> _Task directions_: Continue the essay that compares a Game of Thrones scene to Vladimir Putin's standoff with the West, starting after its final sentence.

> _Text to read_:
Righteous Russia - Part 7
At its apex, and before the seemingly inevitable decline that appears to be the fate of nearly all once-great IP in the modern entertainment zeitgeist, Game of Thrones was one of the most intelligent pieces of genre fare ever to be put to screen, big or small.
Beneath the epic fantasy lore and the medieval European window dressing, and supporting the stellar work done by the original cast in the HBO adaptation, Game of Thrones excelled because of its deftly written, complex and realistic source material.
As I have taken a hiatus from the Righteous Russia series—partially due to health reasons and partially to bring the series into its home stretch with a unified vision—one scene from this all-timer has continued to pop into my head over and over again as I observe Vladimir Putin’s once-cagey and now bold stare down with his enemies in the once-unified West.
In it, we’re treated to the same setup that later became a trope of Thrones—that being a twisting, turning, clever exchange of verbal ripostes, threats and counters between two intelligent characters attempting to wield his or her political influence. But one exchange in particular reminds me of the current standoff we’re seeing play out on the world stage between Vladimir Putin—backed by the near-limitless potential, both military and otherwise—of Mother Russia, and the combined—and largely overstated—memory of might best represented by the shadows of the European Union, the seat of Deep State (non)power.

Dataset records:
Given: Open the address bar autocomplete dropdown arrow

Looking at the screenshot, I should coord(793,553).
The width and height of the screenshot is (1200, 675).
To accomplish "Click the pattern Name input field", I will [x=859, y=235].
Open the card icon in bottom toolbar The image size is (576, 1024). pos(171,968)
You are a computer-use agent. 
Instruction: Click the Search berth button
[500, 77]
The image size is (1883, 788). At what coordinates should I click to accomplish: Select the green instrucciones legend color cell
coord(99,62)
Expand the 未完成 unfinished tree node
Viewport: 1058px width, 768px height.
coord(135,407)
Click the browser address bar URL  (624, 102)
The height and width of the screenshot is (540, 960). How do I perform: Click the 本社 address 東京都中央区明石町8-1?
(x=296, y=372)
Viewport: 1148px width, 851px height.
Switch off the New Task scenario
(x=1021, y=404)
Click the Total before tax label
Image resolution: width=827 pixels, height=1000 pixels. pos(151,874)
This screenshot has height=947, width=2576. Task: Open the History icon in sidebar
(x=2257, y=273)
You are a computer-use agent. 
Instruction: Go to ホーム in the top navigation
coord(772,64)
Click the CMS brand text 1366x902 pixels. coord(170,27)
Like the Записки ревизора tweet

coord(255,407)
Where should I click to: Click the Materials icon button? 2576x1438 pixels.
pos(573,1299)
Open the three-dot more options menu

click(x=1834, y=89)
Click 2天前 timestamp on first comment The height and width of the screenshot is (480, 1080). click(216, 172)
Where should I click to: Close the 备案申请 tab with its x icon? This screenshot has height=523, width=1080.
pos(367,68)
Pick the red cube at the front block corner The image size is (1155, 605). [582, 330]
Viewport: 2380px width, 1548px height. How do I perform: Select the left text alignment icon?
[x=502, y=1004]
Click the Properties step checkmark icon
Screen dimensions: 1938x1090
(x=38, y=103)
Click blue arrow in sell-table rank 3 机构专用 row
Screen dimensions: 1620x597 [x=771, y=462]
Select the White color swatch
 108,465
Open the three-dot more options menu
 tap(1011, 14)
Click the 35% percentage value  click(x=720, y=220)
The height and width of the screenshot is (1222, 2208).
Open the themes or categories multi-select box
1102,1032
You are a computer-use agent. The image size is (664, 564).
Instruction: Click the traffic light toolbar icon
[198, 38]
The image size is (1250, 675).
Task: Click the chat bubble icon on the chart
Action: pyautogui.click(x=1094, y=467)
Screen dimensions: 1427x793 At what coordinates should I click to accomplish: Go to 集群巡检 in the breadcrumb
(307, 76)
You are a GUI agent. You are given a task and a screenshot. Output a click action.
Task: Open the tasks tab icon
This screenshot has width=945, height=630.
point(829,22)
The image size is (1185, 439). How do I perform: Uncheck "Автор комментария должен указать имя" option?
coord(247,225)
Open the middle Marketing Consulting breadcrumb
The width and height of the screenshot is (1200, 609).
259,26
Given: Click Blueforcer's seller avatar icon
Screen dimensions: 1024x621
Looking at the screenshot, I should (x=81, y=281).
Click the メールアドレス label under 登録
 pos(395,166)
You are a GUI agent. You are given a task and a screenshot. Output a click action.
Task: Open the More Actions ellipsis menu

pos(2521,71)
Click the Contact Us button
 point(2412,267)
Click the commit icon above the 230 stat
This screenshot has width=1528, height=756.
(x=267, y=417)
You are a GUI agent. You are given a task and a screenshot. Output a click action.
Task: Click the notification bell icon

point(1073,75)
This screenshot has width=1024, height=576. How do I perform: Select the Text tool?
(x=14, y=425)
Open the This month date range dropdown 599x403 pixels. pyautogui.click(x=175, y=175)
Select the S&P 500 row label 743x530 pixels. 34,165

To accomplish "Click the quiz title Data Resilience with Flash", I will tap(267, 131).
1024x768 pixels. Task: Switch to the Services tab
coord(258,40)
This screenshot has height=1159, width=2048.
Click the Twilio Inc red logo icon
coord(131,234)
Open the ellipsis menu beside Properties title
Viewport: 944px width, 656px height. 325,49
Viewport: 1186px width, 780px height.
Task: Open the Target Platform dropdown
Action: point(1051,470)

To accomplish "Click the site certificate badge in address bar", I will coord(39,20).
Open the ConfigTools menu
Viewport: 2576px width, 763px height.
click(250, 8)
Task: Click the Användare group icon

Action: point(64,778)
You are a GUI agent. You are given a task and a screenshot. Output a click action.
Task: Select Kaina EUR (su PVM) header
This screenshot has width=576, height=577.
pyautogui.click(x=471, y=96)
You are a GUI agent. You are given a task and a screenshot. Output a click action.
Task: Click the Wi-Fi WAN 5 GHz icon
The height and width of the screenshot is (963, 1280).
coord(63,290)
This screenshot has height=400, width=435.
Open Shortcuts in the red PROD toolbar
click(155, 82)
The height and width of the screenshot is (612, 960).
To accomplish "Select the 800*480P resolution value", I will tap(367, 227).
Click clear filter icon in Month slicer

> _Answer for this exercise_:
Cersei Lannister is one of Game of Thrones most reviled and beloved characters. She is conniving, hateful and spiteful, with a tongue at times silver and honeyed and at others barbed as only twisted wire could be and forked like a serpent’s. While Cersei usually gets what she wants out of a verbal exchange when dealing with the more straightforward, military-minded and honorable characters in the series, an early scene has her exchanging gilded threats with the court whisperer of her family’s kingdom, that being Petyr Baelish, best known as Littlefinger, a Master of Coin (accountant,) and member of the Small Council, then an advisor to her husband, the King of the Seven Kingdoms, and an exceedingly clever man.
While Cersei is undoubtedly a villain in Game of Thrones—if a compelling one—in this conversation, she reminds me most directly of Putin, whom I have put forth as something as close to an anti-globalist hero as we have in times such as these, though it has put me in a minority camp in some circles.
You see, there are very few scenes in Game of Thrones wherein Littlefinger is left at a loss for words directly after one of his trademarked threats of blackmail.
“Prominent families often forget a simple truth, I’ve found,” Littlefinger says with a smirk after refusing a favor of the Queen.
“And which truth is that?” A tense Cersei responds.
“Knowledge is power.”
When Littlefinger steps out of line, and seemingly “wins” the battle of wits in the moment by not-so-subtly threatening to expose her darkest secrets to the kingdom at large, Cersei, flanked by her ever-present royal guards, pauses briefly, tosses her hair back and utters two simple words:
“Seize him,” she says, and then follows it up with three more:
“Cut his throat.”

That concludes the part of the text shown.